The submarine never made it.
Why it went down was never definitively answered, but it may have been simply a case of flooding while operating in snorkel mode. The Soviets couldn’t find it, but the U.S. military did — detecting the sounds of its death as it descended, and pinpointing the location.
Polmar believes one of the R-21 missile rocket engines was mistakenly fired, causing a chain reaction that killed the crew.
The U.S. submarine Halibut subsequently located the sunken sub.
John Craven, chief scientist of the Navy’s Polaris-Poseidon submarine missile program and head of the Deep Submergence Systems Project, had recruited the Halibut for a mission to identify Soviet missile re-entry vehicles, satellite packages and weapons on the seafloor, according to Polmar.

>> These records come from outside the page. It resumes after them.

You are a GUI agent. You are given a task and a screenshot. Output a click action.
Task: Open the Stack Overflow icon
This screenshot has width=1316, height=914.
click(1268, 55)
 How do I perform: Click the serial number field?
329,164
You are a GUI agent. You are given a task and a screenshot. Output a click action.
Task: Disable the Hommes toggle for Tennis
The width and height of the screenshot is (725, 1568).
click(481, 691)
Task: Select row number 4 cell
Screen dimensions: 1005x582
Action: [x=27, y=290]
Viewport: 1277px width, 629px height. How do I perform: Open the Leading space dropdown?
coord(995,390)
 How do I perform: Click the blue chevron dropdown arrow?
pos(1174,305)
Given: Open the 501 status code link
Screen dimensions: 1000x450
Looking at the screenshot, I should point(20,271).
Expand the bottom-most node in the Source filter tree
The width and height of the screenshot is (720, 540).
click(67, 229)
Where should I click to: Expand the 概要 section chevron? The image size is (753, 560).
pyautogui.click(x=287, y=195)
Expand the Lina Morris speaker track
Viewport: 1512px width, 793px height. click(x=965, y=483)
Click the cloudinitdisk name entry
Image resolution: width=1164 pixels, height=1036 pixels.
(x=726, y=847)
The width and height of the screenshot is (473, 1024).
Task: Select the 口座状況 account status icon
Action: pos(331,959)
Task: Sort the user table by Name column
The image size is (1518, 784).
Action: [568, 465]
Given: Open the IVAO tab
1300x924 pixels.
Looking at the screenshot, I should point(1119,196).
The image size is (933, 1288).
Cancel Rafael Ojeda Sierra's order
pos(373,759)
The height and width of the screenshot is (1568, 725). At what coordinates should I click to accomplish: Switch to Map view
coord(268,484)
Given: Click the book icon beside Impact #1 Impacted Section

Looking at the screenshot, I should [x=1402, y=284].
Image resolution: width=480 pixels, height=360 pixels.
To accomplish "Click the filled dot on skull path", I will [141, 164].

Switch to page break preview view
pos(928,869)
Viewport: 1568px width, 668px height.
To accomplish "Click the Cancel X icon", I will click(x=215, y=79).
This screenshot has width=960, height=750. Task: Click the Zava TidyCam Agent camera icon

With Craven secretly funding the work, the Halibut received $70 million in modifications in the Pearl Harbor shipyard in 1965 for the job, he said.
Craven, who lives on Oahu but is in poor health, put forth the possibility that a "rogue" element on the K-129 was launching a ballistic missile at Hawaii when a malfunction doomed the sub.
Another theory put forth was that the K-129 sank in a collision with the U.S. submarine Swordfish.
In any case, in 1968 and 1969 the CIA and Defense Department discussed retrieving the K-129, and in 1970 the recovery was deemed the U.S. Intelligence Board’s "highest priority."
Summa Corp., owned by Howard Hughes, was selected for the project, and Hughes Global Marine built the Glomar Explorer — ostensibly for deep-ocean mining.
Hughes himself was the sole stockholder, "he is recognized as a pioneering entrepreneur with a wide variety of business interests, he has the necessary financial resources, he habitually operates in secrecy, and his personal eccentricities are such that news media reporting and speculation about his activities frequently range from the truth to utter fiction," states a May 28, 1974, memo to Henry Kissinger, then chairman of the 40 Committee, the National Security Council subcommittee responsible for covert operations.
Officials later said Hughes was eager to become a "front" for the CIA as protection from government regulatory and investigative agencies.
Lockheed Missiles and Space Co. and Honeywell Inc. also were brought on board for the project, which some estimate cost as much as $800 million.
The 618-foot Glomar Explorer, with a capture claw nicknamed Clementine extending beneath a "moon pool" on the ship, arrived at the recovery site July 4, 1974.
Piping carried the recovery device down to the K-129, which was broken in two pieces, according to Polmar. The target section was 136 feet long.
"I remember seeing one of the photographs, a sailor, lying on the bottom, just a skeleton, no clothes, no foul weather gear, just a skeleton, with boots on," Polmar’s book quotes an engineer who worked on the project as saying.
Two Soviet navy ships frequented the site, at one point asking the Glomar Explorer what it was up to.
"We are conducting ocean mining tests," came the answer.
The CIA noted a touch of irony in that as a Soviet tug broke off its last close-in surveillance, a portion of the submarine was being hoisted into the Glomar Explorer on Aug. 8, 1974.
"Our cover story had held; the Soviets had been fooled," a crew member noted.
But on the way up some of the grabber claws failed, sending two-thirds of the sub crashing back to the seafloor, according to Polmar.
A section 38 feet long, six crewmen (who were reburied at sea), two crushed nuclear torpedoes and some documents reportedly were recovered.
Evidence of plutonium was found, apparently from the detonation of high explosives on one or both torpedoes without creating a nuclear explosion, the CIA said.
"For cover reasons," the ship sent a message saying that a faulty manganese nodule "collector vehicle" would need to be looked at in Hawaii, the CIA said.
The Glomar Explorer headed to Lahaina Roads off Maui and anchored on Aug. 16, 1974.
The mission crew was relieved that evening by an "exploitation team" to recover, process and package the intelligence items, according to the CIA.
The Honolulu Advertiser featured a front-page article on the Glomar Explorer and Summa manganese mining venture.